◆ Required tasks ◆
- 1) In the blog post on reviewing AI-generated documents, translate this sentence into Spanish: "The audit trail shows a compliant signature and a timely review."
- 2) Decide whether each statement agrees with the blog post on reviewing AI-generated documents, answering yes or no and quoting the words from the post that settle it. (a) The QA director's facility has seventeen credentialed QA professionals. (b) The investigator questions whether the QA director's signature is valid. (c) The regulation 21 CFR 211.22(c) has been in federal regulations since 1990.
- 3) From the blog post on reviewing AI-generated documents, transcribe everything from "Sit with that" down to "the next one?".

◆ Selected passage ◆
Blog

What Does It Mean to Review an AI-Generated Document?

Your quality team signed an AI-generated deviation summary this week. Their signatures are compliant timestamps. When an FDA investigator asks them to walk through what the AI considered before reaching that conclusion, they will not be able to. The audit trail will show a review. The inspector will find a signature. Those are not the same thing — and FDA has now established exactly how it will tell them apart.

Leucine Research | Apr 29, 2026 | 9 min read

Consider this as a thought experiment before anything else. A QA director at a well-run US manufacturing facility reads FDA’s first AI warning letter in April 2026. She notices the cited company had no quality unit — a categorical failure that bears no resemblance to her operation. Her facility has seventeen credentialed QA professionals. Her team reviews AI-generated deviation summaries, approves AI-assisted CAPA drafts, and signs batch record analyses every week. She files the warning letter under regulatory intelligence and returns to the forty-three AI-assisted deviation summaries pending QU review in her queue.

Now imagine that fourteen months later, during a routine inspection, an FDA investigator asks her to walk through the basis for a root cause determination from a deviation investigation closed the previous year. The AI generated the root cause summary. She reviewed it. She approved it with her electronic signature under 21 CFR Part 11. She can read the conclusion now. She approved that conclusion at the time. What she cannot do — what the system she uses has never made possible — is explain what signals the AI weighted in arriving at that conclusion, what historical cases it compared against, what alternatives it considered and dismissed, and why the root cause it selected was preferred over the others it evaluated.

The investigator does not ask whether the signature is valid. It is valid. The investigator asks one more question: can she walk him through the basis for the procedure — not the conclusion, the reasoning behind it. The audit trail shows a compliant signature and a timely review. It does not show a compliant review.

Sit with that distinction for a moment. It is not the scenario the industry has been preparing for since the AI warning letter was published. The scenario the industry has been preparing for involves a company with no quality unit, whose use of AI was unreviewed and ungoverned. That scenario is real, and it produced the warning letter. The question worth asking — genuinely, not rhetorically — is: what scenario produces the next one?

What exactly are you attesting to when you sign a document whose reasoning you cannot see? That question has always existed in pharmaceutical quality management. AI makes it harder to look away from.

What Has the Standard Always Required?

Consider how 21 CFR 211.22(c) applies to AI outputs — and whether the standard has changed, or only the context it governs

One way to think about FDA’s first AI warning letter is through the regulatory text it cites: 21 CFR 211.22(c), which requires the quality control unit to review and approve written procedures. That sentence has been in federal regulations since 1978. It has governed SOP approvals, master batch record reviews, validation protocol sign-offs, and deviation investigations for nearly five decades. It has never been a requirement for a quality unit to be physically present. It has always — at least in its plain reading — been a requirement for the quality unit to conduct a genuine review: to take substantive accountability for the accuracy and regulatory adequacy of what it approves.

◆ Data extract ◆
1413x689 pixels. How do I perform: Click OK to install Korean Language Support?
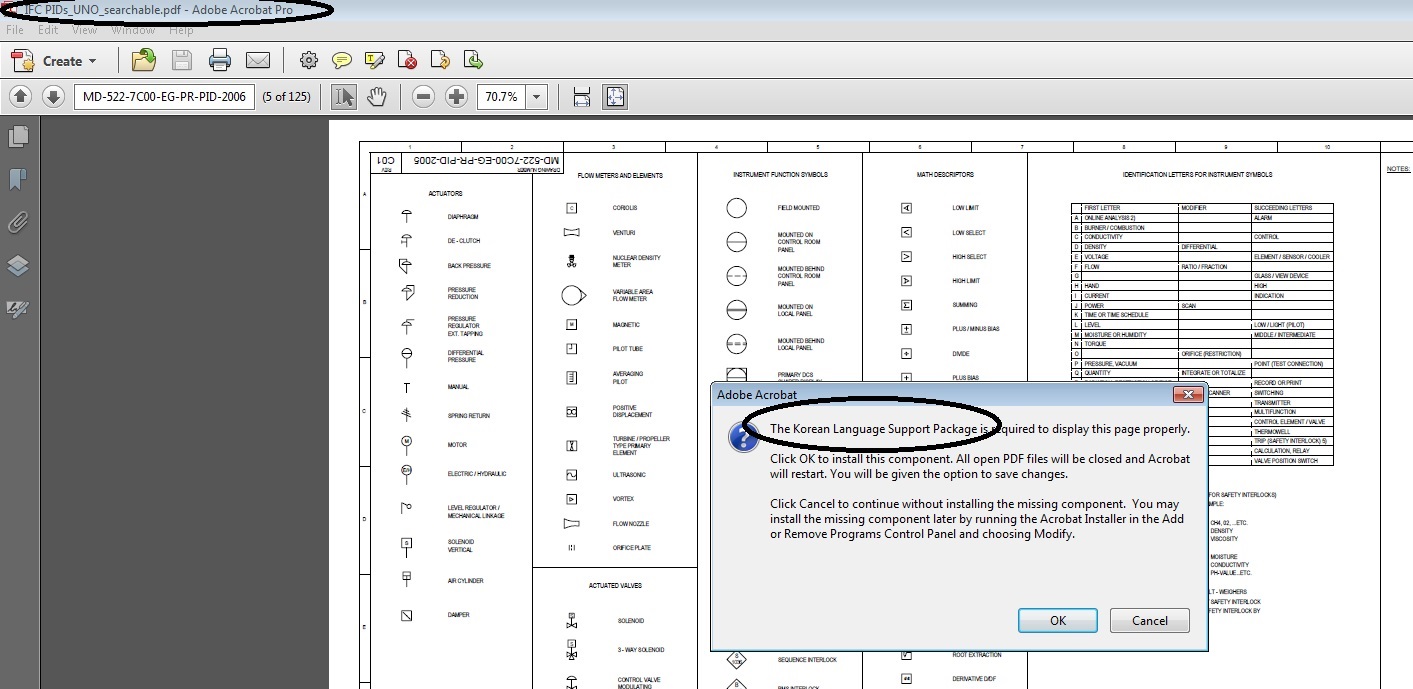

◆ Solutions in order ◆
- 1) El registro de auditoría muestra una firma conforme y una revisión oportuna.

- 2)
(a) Yes: "Her facility has seventeen credentialed QA professionals."
(b) No: "The investigator does not ask whether the signature is valid."
(c) No: "That sentence has been in federal regulations since 1978."

- 3)
Sit with that distinction for a moment. It is not the scenario the industry has been preparing for since the AI warning letter was published. The scenario the industry has been preparing for involves a company with no quality unit, whose use of AI was unreviewed and ungoverned. That scenario is real, and it produced the warning letter. The question worth asking — genuinely, not rhetorically — is: what scenario produces the next one?